Hi, CJ. I liked your video, too! I agree with Sandy, your hair cut is good! Everyone wears their hair in the way that flatters their face! I think it is awful that the dermatologist made you uncomfortable. Mine is so encouraging -- she insists that if we can manage the inflammation, we can manage the hair loss. I just wish I had HER confidence.

I have really, really wrestled with wearing the topper and I have come to the conclusion that people can either notice my baldness or notice my hair. Which would make you feel better?

Sandy, if you are looking into the easi-fringe, you should definitely try things on in a shop first. They will have color wheels for all the different wig manufacturers. If you have a bad experience with one -- try another!!
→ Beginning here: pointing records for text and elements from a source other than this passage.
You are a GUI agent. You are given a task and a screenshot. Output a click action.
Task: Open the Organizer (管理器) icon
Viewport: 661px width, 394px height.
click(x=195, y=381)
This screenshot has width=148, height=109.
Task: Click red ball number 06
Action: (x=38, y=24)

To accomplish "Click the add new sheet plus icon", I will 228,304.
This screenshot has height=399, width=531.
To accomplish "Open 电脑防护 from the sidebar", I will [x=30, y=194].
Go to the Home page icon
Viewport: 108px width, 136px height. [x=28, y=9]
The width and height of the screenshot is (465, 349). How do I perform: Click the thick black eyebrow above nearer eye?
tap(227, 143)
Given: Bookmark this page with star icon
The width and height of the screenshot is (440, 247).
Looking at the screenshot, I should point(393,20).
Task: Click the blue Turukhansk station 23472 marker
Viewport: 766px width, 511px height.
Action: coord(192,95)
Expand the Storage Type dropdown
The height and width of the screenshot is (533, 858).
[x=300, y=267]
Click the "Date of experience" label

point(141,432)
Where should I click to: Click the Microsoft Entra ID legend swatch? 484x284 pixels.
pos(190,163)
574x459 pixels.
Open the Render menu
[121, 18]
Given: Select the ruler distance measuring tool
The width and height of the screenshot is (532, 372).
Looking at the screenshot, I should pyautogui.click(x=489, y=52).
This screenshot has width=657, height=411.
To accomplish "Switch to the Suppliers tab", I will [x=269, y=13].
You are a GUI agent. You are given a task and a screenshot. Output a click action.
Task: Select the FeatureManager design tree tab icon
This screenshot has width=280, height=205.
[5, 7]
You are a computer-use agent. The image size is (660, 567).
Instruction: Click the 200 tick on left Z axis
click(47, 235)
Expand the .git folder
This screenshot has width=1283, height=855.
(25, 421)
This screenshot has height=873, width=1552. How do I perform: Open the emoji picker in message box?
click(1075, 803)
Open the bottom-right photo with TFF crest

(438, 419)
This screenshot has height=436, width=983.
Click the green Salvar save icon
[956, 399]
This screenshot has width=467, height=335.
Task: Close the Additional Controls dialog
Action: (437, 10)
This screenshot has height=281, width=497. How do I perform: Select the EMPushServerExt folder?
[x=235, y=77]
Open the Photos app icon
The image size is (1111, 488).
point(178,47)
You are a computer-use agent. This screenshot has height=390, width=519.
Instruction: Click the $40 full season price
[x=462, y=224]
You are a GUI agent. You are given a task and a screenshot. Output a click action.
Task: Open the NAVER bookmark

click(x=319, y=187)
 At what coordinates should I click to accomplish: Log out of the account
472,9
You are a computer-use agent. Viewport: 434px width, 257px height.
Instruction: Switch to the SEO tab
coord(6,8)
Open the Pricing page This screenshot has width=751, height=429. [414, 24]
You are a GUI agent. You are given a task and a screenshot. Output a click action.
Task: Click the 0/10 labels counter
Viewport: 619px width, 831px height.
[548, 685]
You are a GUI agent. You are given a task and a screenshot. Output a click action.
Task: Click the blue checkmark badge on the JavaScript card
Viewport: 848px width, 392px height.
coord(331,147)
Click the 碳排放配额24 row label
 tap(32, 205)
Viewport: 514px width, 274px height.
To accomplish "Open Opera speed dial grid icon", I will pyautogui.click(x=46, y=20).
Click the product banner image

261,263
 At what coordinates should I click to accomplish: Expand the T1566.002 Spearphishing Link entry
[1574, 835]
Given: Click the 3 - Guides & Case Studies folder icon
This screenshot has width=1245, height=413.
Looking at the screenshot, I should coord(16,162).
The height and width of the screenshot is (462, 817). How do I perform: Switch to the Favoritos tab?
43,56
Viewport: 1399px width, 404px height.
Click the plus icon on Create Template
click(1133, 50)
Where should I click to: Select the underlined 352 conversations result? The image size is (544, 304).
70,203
CJ - I live in San Diego and teach so making the trip to Toronto is not possible for me, but if you could keep us up to date that would be great. I would just love to hear from one of the doctors that it is actually possible to manage this disease. Just one success story --- just one!

Comment by CJ- Christine from Ottawa Canada on August 25, 2012 at 11:26am

Hi folks, I've been quiet for a while as we are trying to pull together a great programme for our skin/hair conference in Toronto this fall. There will be a section on FFA, in case any of you want to come up and hear from Dr. Jeff Donovan, a researcher in the field.Also sessions on self esteem, effects of these diseases on our families, what to do about staring, sexuality. check out the little video on youtube http://www.youtube.com/embed/_S74MyA_HFA
I'm in there in the middle section - you will see my hair all forward covering the hair loss.
Mine is like yours Sandy, although I think my forehead may be further up.
I can't face teh idea of a topper or wiglet yet. I had a horrendous meeting with a dermatologist a few weeks ago.. she basically said this is no big deal, suck it up and get a wig. I was so upset , I haven't been able to talk about it. She suggested that I shouldn't have gone to the CARF conference because that just filled my head... also it was only for people with 'serious' disease. Mine isn't that bad yet, but I fear what will happen if I don't try to stop the progression now.
anyhow, check out the video and if you like it, please 'like' it . we are raising money to be able to cover the costs for people who can't afford to come to the conference. Also if you can, please send it to everyone you know! thanks for being here!
Christine

Comment by PamW San Diego, CA, USA on August 24, 2012 at 8:16pm

Who said you are not photogenic?? You are beautiful. I wear my hair the exact same way. And, I am glad that I know what you look like. When I saw your picture I thought you were wearing hair because you cannot tell you have hair loss until you pull it back. I wear my hair exactly like you. Hmmmm . . . maybe I won't bother with my topper???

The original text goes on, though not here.